This paper presents a novel bit-serial semi-systolic array structure to simultaneously execute modular multiplication and squaring operations in GF(2 m ). The architecture is explored by using a systematic methodology based on the proper choice of the scheduling and projection vectors applied to the algorithm dependency graph. The explored architecture has the advantage of sharing the data-path between the two operations, and hence it leads to saving more space compared to the case of using a separate data-path for each operation. Also, the simultaneous calculation of both operations significantly decreases the execution time required to perform modular exponentiation operation, as it mainly depends on these two core operations. Complexity analysis indicates that the developed bit-serial semi-systolic array structure outperforms the latest exiting competitor bit-serial systolic and non-systolic structures in terms of area-time (AT) by at least 24%. This makes the proposed structure more appropriate for use in resource-constrained cryptographic processors.

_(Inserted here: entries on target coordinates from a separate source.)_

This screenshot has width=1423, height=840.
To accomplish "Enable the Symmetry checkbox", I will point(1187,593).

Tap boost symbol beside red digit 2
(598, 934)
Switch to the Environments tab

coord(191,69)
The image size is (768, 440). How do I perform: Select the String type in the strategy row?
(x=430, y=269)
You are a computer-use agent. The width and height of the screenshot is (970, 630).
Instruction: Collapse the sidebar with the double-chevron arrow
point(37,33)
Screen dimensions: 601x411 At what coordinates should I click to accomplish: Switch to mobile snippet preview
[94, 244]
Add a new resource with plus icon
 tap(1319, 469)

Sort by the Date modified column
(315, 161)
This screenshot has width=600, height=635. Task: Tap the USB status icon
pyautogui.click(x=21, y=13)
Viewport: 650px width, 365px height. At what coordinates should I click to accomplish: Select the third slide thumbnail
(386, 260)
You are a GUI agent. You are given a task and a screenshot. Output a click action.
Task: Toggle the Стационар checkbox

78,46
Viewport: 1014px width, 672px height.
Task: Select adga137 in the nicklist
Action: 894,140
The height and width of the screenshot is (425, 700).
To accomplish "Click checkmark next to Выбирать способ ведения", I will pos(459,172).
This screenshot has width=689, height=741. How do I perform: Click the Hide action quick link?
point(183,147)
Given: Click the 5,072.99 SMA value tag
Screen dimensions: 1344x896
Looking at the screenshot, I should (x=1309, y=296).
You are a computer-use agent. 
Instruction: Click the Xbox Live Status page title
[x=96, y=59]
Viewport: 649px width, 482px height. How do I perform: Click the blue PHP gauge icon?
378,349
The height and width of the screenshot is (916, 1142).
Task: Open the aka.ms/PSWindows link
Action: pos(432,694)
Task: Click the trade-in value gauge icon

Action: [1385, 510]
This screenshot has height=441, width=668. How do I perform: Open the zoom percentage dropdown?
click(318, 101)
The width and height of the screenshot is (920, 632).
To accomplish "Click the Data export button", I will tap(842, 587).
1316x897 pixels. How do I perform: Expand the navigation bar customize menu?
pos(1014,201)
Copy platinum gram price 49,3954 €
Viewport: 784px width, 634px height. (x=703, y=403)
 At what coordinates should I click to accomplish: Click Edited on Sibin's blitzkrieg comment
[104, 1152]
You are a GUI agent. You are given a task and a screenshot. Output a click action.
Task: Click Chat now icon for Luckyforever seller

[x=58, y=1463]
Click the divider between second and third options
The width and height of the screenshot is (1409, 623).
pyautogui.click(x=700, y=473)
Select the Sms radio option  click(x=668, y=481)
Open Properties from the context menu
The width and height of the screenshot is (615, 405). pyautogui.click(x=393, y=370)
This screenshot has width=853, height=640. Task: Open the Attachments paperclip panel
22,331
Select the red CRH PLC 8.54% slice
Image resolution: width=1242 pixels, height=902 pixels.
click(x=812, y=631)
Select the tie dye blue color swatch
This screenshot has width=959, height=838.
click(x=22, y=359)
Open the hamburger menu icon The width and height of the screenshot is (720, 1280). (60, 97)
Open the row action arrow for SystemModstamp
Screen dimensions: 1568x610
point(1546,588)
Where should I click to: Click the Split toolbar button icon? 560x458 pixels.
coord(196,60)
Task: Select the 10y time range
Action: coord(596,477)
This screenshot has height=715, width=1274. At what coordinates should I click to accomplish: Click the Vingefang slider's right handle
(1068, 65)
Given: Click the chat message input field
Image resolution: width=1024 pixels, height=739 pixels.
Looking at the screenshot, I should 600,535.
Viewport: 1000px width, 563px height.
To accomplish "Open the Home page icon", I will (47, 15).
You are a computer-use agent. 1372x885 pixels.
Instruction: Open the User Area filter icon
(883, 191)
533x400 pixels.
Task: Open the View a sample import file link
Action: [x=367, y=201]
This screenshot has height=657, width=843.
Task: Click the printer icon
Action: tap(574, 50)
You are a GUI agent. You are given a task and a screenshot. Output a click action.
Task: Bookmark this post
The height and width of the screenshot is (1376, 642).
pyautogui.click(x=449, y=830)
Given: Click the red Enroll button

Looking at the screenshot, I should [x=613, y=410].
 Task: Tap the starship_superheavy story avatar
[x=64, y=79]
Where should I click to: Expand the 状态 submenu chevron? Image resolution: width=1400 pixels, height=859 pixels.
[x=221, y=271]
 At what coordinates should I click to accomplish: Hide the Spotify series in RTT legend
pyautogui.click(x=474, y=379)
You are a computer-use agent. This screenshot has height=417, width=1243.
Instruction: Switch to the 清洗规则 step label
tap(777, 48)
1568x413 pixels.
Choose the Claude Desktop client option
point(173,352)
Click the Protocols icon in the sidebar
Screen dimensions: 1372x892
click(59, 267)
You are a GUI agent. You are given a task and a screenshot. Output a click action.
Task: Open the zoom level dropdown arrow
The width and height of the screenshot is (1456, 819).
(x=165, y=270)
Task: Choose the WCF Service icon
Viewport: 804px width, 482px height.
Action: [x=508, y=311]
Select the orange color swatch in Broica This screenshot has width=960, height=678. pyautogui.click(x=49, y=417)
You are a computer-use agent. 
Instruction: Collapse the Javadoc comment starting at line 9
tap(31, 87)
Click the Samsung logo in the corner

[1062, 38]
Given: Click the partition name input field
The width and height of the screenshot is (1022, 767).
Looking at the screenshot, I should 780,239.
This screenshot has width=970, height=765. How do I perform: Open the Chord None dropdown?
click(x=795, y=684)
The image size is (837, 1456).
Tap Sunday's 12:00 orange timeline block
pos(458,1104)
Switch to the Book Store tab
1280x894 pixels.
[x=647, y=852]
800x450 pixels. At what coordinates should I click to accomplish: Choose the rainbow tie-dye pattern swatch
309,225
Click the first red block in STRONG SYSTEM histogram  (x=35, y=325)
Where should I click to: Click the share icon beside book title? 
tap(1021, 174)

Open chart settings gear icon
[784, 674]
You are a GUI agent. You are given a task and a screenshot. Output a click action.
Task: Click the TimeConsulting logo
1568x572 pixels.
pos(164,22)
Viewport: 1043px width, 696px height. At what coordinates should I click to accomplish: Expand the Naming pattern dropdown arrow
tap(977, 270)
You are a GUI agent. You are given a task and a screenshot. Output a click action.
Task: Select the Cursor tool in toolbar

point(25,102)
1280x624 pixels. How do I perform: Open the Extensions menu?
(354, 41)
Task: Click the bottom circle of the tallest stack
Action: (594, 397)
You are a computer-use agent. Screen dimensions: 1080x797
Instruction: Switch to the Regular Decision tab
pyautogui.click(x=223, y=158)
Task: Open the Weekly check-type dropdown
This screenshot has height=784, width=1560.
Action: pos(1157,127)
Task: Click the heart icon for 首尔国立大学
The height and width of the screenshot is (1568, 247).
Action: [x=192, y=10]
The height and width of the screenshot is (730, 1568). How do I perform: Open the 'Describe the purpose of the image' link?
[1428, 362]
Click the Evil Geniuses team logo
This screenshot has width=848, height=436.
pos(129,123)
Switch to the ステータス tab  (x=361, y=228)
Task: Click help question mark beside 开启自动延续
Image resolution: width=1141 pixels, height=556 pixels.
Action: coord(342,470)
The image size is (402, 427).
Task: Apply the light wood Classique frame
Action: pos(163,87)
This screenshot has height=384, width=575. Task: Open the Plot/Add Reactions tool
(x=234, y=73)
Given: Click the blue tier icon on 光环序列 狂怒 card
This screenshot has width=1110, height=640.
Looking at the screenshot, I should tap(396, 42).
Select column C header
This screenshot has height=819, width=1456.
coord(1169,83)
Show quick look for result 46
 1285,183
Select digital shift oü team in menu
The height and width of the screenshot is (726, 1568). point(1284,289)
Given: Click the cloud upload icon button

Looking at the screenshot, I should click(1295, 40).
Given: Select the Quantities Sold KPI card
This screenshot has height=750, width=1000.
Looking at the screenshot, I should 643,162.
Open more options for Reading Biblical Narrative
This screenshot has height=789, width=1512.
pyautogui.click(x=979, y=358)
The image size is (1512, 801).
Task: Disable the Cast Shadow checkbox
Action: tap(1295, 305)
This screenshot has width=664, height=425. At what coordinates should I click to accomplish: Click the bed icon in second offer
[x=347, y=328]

Introduction and related work
Modular multiplication and squaring operations are at the heart of modular exponentiation. Thus, the performance of the modular exponentiation operation is mainly affected by the performance of these two operations. There are various hardware structures, in GF(2 m ), developed to increase the performance of these crucial operations [1, 2, 3, 4, 5, 6, 7, 8, 9, 10, 11, 12] . Unluckily, these hardware implementations mainly concentrate on increasing performance of multiplication operation and do not support the unified structures used to simultaneously compute both operations. Thus, they limit the use of modular exponentiation in several resourceconstrained cryptographic and error-correcting codes applications due to their considerable area and time overhead.
There are several unified systolic and semi-systolic array structures presented in the literature to concurrently execute both modular multiplication and squaring operations in GF(2 m ). Choi et al. [13] presented an approach for merging both operations in a combined systolic array structure. The proposed approach has the merit of reducing the space overhead of the systolic array as well as improving its utilization. They developed bit-serial and bit-parallel systolic array structures based on the proposed approach. Kim et al. [14] , presented a bit-parallel systolic array structure based on the unified algorithm reported in [15] . This algorithm is based on the bipartite method discussed in [16] . In this method, the operand multiplier is divided into two parts that can be executed in parallel leading to a significant reduction in algorithm latency. Also, Kim et al. [17] presented a unified bit-parallel semi-systolic array structure to concurrently execute modular multiplication and squaring in GF(2 m ). The developed structure is based on the Montgomery multiplication algorithm.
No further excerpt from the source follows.